The Secret Ingredient
Updated: Sep 11
When I was starting out as an entrepreneur, I used to think of new gimmicks and shortcuts to produce results. I overanalyzed a lot of factors like timing, positioning, market saturation, my current skill sets, my pool of networks, and even my present circumstances. I was insecure and had very low self-esteem. I had this poor mentality that business was reserved for talented individuals, for those who have a huge network, or for influential people such as an achiever or those with fancy titles such as MS, Ph.D., etc.
As I expanded my network of business partners, I had the chance of meeting a lot of people from different backgrounds. Some of them had doctorate degrees, while some have attained high positions in their corporate careers. Some were deans of prestigious universities, and others had wide networks ten times as large as mine. Some had traditional businesses and a lot of experience in negotiating and leading people.
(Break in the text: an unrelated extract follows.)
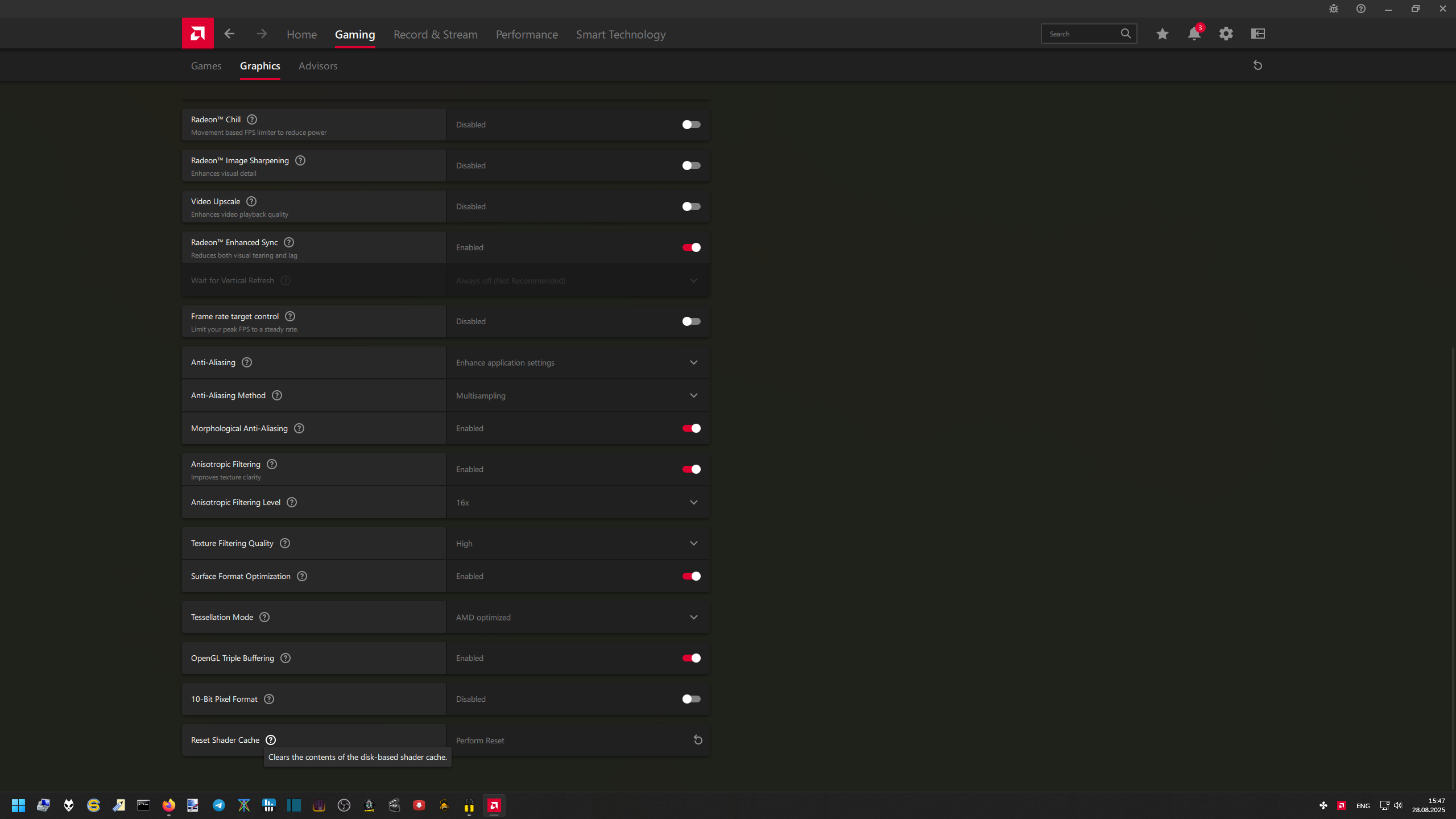
Task: Click the AMD logo home icon
Action: coord(197,34)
They saw the potential of the business, and so they got in and became a part of our team.
What happened next surprised me. They were all motivated at first but the fire didn’t last long. As they experienced inconvenience, rejections, disappointments, they began to find excuses why this business will not work for them. Their enthusiasm slowly faded as each week passed. A majority of them quit. Very few persisted and succeeded.
Thus, I learned that these attributes don’t guarantee success. What’s more important is how you can use these attributes to your advantage. And holding on to your vision no matter how hard the challenges are — having the courage to start over after experiencing failures and setback.
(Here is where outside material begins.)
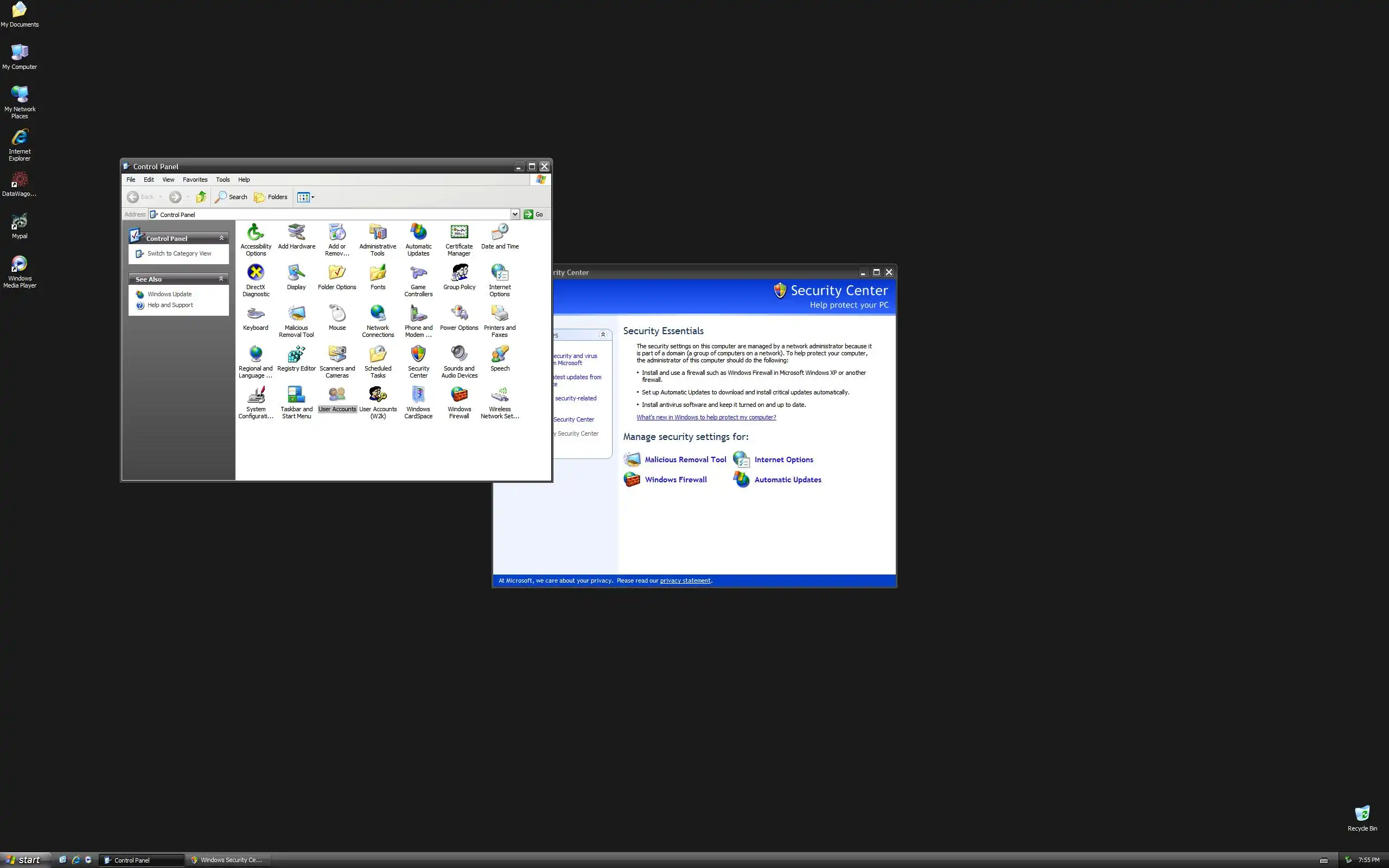Open Game Controllers icon
Viewport: 1389px width, 868px height.
(x=418, y=273)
Every person is unique. We are gifted in certain areas while others are not. These talents and strengths that you possess are called “givens”. Remember solving an algebra equation? You do not question the givens but you use them to acquire the solution. You have what it takes to become successful, you just have to identify your givens, use them to your advantage, and focus on developing them.
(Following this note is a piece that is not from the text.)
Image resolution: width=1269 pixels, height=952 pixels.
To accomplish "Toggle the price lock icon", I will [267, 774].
In the movie Kung Fu Panda, Po was chosen to be the great dragon warrior. He was given the privilege to read the dragon scroll, which was touted to grant him limitless power. But when he opened the scroll, he found nothing, only a reflection of himself. He was confused at first but then, later on, he realized that there’s no such thing as a secret ingredient or formula, but the real power lies in ourselves.
In entrepreneurship, the secret ingredient is —YOU. You are the only control variable. Not your background, not your circumstances. You are in control of how you will use your skills, background, and circumstances to achieve success. You decide whether to use your God-given talents to make a difference.